--- Start RAW RECORDS ---

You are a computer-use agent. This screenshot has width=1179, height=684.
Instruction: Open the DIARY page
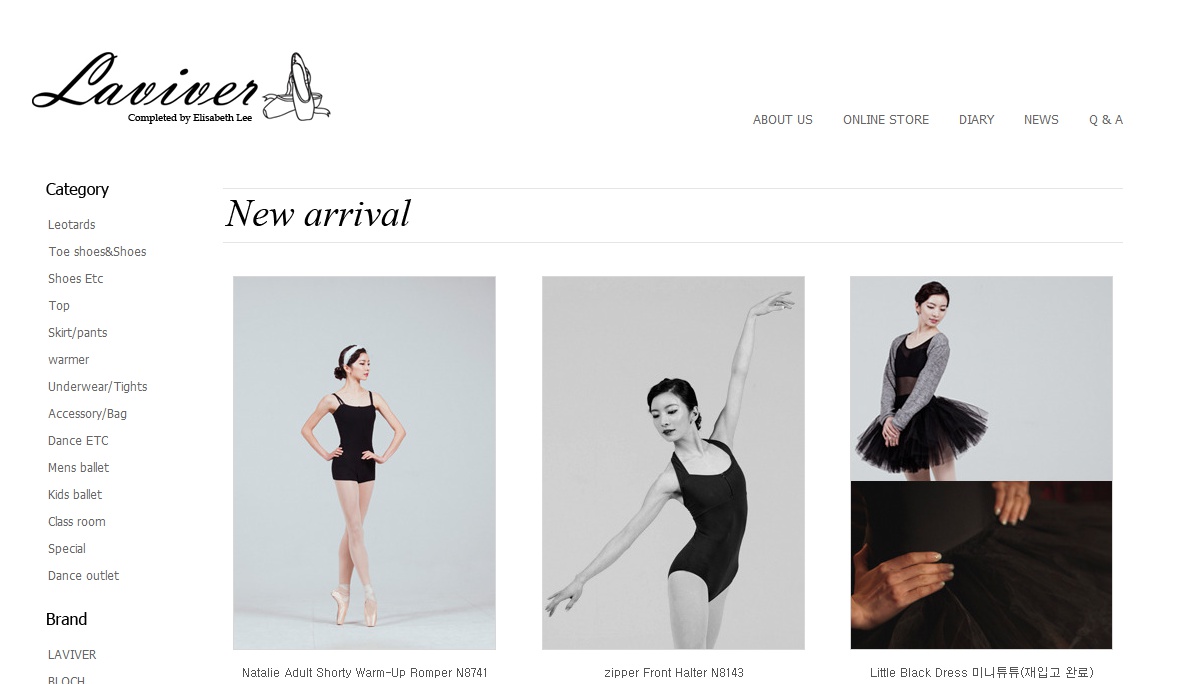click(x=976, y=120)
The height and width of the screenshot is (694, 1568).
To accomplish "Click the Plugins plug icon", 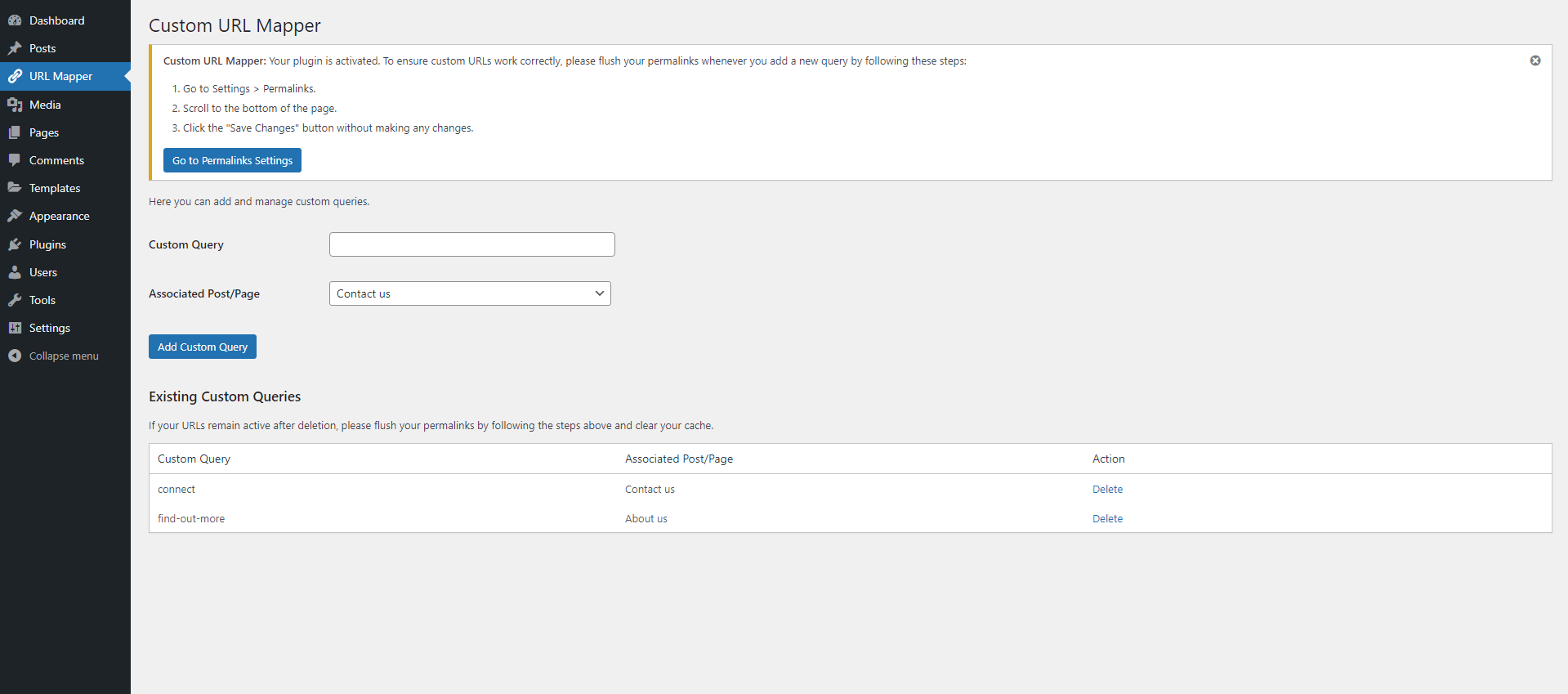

--- End RAW RECORDS ---

Rewrite the records above with "screenshot" replaced by "screen capture" everywhere and nothing else changed, leaving out the pictures.

You are a computer-use agent. This screen capture has width=1179, height=684.
Instruction: Open the DIARY page
click(x=976, y=120)
The height and width of the screen capture is (694, 1568).
To accomplish "Click the Plugins plug icon", 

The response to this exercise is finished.